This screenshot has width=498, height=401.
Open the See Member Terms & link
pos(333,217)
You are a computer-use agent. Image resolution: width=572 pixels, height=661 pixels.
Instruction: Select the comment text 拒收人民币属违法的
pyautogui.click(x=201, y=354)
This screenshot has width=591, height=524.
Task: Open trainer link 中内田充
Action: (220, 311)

....

**STATED EXERCISE**
Substitute "assistant" for "agent" and give the items again, starting from the line containing "You are a computer-use" and continuing through the last of the items, with nothing else changed.

**TASK RESULT**
You are a computer-use assistant. Image resolution: width=572 pixels, height=661 pixels.
Instruction: Select the comment text 拒收人民币属违法的
pyautogui.click(x=201, y=354)
This screenshot has width=591, height=524.
Task: Open trainer link 中内田充
Action: (220, 311)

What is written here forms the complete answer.